● **AIM OF THE EXERCISE**
Gather every line of the data below that contains the string "cell", matching case exactly.

● **DATASET**
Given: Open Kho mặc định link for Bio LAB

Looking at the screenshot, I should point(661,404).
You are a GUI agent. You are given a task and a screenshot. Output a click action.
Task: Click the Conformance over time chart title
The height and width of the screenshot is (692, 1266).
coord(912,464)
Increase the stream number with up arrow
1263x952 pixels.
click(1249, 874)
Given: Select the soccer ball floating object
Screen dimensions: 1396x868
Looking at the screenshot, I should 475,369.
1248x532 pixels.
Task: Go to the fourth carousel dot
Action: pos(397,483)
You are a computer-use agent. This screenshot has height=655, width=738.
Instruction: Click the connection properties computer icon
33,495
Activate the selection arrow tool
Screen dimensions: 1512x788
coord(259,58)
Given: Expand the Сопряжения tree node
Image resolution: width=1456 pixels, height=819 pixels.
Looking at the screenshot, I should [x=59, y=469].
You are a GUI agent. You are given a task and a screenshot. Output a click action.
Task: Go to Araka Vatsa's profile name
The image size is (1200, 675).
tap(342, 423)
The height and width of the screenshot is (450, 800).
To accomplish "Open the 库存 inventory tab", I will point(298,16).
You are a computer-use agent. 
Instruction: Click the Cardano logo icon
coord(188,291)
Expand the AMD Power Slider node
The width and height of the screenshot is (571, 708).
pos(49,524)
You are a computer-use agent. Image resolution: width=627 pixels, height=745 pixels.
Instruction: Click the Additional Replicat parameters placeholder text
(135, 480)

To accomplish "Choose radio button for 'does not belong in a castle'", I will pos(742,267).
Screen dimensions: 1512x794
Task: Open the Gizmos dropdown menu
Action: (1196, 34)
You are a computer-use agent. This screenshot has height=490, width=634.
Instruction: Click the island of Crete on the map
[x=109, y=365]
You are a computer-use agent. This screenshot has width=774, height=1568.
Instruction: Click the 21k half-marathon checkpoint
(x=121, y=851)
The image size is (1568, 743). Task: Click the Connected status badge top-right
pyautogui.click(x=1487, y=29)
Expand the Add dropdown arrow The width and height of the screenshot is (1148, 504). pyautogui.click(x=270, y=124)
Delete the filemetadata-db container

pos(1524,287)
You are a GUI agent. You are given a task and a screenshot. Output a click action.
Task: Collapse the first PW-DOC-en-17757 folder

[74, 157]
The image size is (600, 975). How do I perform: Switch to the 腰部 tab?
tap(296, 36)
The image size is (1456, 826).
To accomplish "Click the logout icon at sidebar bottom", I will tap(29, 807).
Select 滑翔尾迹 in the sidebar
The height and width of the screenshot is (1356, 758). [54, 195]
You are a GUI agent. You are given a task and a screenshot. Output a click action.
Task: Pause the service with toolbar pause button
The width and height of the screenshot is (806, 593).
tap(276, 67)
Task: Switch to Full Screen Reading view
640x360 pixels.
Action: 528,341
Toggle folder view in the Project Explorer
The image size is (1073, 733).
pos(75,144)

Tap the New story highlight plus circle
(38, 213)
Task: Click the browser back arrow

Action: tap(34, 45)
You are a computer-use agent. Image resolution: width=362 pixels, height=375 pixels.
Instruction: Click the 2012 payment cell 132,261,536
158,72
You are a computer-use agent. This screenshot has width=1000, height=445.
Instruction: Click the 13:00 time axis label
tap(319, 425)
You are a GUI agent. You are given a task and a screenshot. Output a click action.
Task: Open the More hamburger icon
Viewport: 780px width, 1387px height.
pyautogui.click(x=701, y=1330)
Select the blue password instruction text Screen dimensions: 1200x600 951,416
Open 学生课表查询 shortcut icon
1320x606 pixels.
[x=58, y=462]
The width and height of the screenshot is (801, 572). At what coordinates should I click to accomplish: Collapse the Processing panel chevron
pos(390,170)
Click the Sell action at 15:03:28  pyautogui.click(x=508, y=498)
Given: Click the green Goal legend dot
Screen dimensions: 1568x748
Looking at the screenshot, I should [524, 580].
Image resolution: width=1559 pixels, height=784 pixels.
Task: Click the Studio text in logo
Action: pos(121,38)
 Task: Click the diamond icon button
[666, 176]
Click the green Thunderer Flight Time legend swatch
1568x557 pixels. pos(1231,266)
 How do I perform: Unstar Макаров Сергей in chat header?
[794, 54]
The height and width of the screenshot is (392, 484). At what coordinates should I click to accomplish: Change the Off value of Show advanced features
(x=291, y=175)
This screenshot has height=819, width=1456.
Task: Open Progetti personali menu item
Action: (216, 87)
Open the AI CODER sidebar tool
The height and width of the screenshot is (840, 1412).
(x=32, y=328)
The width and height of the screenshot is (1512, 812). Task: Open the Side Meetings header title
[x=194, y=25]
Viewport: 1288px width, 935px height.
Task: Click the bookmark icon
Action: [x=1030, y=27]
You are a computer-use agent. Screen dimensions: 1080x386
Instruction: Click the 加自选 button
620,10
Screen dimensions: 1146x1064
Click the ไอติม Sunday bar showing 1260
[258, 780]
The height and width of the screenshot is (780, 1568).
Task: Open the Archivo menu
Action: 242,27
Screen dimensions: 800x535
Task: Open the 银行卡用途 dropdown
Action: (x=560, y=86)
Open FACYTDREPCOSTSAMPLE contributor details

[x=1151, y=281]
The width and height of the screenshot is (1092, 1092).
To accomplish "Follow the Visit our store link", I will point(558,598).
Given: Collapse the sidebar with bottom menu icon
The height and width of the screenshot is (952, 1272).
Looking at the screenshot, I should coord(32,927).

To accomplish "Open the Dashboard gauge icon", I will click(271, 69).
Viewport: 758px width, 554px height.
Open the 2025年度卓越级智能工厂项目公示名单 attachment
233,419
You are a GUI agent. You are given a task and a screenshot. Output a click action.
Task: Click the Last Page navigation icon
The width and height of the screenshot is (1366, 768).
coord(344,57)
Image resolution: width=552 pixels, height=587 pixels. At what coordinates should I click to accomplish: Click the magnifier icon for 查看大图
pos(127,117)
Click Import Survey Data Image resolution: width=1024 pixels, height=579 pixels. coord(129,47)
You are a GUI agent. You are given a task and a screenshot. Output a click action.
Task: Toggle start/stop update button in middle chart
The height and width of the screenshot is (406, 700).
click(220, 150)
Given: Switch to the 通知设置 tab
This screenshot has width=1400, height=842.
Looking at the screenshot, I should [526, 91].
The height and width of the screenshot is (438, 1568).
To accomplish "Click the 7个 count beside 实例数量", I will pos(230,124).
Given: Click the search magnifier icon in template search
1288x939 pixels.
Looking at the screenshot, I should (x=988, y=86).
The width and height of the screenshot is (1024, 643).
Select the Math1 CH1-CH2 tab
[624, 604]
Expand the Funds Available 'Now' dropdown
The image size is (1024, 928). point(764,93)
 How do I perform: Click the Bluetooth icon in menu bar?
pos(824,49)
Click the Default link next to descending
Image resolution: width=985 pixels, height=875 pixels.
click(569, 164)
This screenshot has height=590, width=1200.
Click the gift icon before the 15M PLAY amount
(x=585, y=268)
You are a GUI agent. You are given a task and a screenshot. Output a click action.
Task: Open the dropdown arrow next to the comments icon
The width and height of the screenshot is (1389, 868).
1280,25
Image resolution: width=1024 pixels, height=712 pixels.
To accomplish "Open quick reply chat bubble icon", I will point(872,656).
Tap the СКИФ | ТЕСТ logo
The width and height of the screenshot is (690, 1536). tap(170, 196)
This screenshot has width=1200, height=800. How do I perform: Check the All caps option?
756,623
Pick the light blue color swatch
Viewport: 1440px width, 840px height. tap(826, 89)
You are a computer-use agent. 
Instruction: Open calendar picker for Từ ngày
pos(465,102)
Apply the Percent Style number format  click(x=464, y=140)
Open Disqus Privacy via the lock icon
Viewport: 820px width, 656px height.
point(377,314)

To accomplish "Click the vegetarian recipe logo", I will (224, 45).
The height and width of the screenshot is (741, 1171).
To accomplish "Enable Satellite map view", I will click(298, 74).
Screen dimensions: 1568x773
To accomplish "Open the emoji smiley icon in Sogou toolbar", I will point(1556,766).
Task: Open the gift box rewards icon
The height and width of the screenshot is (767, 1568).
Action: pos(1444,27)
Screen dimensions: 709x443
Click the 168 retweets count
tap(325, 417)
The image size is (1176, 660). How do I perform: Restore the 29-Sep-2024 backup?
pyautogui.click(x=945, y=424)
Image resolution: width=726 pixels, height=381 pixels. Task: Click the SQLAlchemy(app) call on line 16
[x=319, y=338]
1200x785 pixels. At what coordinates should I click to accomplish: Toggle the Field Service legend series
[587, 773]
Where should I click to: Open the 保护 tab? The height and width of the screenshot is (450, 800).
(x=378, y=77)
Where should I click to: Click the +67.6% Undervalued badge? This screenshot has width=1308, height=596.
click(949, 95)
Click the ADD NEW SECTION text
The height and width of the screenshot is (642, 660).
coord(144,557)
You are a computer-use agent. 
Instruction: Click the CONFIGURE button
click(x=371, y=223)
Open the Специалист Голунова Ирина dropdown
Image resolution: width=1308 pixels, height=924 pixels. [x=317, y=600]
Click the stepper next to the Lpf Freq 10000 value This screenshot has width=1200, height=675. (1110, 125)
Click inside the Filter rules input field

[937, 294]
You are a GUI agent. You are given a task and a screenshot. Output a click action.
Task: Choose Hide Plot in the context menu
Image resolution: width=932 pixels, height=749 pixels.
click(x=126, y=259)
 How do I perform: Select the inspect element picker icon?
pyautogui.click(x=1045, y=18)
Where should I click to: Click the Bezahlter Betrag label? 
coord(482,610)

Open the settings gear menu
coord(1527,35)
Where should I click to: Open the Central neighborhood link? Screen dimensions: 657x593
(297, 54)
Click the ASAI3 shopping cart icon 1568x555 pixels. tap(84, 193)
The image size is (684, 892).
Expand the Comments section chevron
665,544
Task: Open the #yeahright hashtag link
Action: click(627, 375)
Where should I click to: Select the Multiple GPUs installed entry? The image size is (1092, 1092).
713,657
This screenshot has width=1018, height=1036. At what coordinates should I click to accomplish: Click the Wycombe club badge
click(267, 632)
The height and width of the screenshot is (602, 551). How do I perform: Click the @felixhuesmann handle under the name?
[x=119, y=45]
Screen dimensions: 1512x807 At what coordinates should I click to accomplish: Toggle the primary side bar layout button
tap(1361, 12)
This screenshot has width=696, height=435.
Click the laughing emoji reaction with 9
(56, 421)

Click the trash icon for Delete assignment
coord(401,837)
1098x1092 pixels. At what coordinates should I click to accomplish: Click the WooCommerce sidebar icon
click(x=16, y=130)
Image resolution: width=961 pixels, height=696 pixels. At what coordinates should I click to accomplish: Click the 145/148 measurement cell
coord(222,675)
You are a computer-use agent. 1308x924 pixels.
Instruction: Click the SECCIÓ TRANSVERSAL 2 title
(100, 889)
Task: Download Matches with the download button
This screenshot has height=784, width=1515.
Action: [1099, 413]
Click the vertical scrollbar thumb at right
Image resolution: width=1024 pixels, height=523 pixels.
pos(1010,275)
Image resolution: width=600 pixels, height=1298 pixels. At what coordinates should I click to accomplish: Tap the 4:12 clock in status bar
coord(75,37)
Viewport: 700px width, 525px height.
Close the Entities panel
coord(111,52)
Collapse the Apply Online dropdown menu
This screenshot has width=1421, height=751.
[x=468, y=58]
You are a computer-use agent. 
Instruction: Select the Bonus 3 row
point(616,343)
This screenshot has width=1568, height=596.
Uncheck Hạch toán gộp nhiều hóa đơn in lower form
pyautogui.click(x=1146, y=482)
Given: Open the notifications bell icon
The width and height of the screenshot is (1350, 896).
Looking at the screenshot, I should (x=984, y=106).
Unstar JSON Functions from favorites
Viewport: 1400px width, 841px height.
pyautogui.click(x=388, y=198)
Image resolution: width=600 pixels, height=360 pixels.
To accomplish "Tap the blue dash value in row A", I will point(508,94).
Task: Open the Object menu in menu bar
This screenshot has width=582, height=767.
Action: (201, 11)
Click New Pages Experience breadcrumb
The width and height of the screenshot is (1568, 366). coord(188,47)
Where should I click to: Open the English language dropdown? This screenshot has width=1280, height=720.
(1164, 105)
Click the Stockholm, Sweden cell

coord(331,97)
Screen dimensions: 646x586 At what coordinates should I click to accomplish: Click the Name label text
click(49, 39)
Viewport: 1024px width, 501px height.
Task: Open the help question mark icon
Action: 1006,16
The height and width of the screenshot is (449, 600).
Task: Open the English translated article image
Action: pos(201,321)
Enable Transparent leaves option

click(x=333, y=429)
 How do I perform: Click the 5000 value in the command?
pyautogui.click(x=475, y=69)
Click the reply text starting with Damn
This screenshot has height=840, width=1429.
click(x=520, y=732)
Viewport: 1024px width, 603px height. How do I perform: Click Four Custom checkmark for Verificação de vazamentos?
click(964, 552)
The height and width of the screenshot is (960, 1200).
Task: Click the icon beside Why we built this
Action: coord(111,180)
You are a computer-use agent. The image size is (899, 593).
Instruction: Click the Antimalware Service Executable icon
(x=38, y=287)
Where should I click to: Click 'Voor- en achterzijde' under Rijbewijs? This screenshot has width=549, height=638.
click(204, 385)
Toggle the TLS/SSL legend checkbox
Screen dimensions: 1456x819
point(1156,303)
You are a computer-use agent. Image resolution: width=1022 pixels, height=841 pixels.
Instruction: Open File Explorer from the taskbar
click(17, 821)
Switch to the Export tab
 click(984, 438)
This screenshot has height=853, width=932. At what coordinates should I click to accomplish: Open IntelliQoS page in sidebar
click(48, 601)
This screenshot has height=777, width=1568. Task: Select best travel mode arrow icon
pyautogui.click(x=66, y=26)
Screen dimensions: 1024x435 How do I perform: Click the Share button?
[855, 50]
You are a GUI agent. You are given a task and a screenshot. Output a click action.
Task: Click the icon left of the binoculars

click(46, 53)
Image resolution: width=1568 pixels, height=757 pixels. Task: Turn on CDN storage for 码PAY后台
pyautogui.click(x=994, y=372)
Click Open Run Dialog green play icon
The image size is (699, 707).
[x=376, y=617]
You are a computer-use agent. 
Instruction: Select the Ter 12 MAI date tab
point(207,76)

● **FINISHED ANSWER**
Instruction: Click the 2012 payment cell 132,261,536
Image resolution: width=961 pixels, height=696 pixels. At what coordinates should I click to accomplish: Click the 145/148 measurement cell
Click the Stockholm, Sweden cell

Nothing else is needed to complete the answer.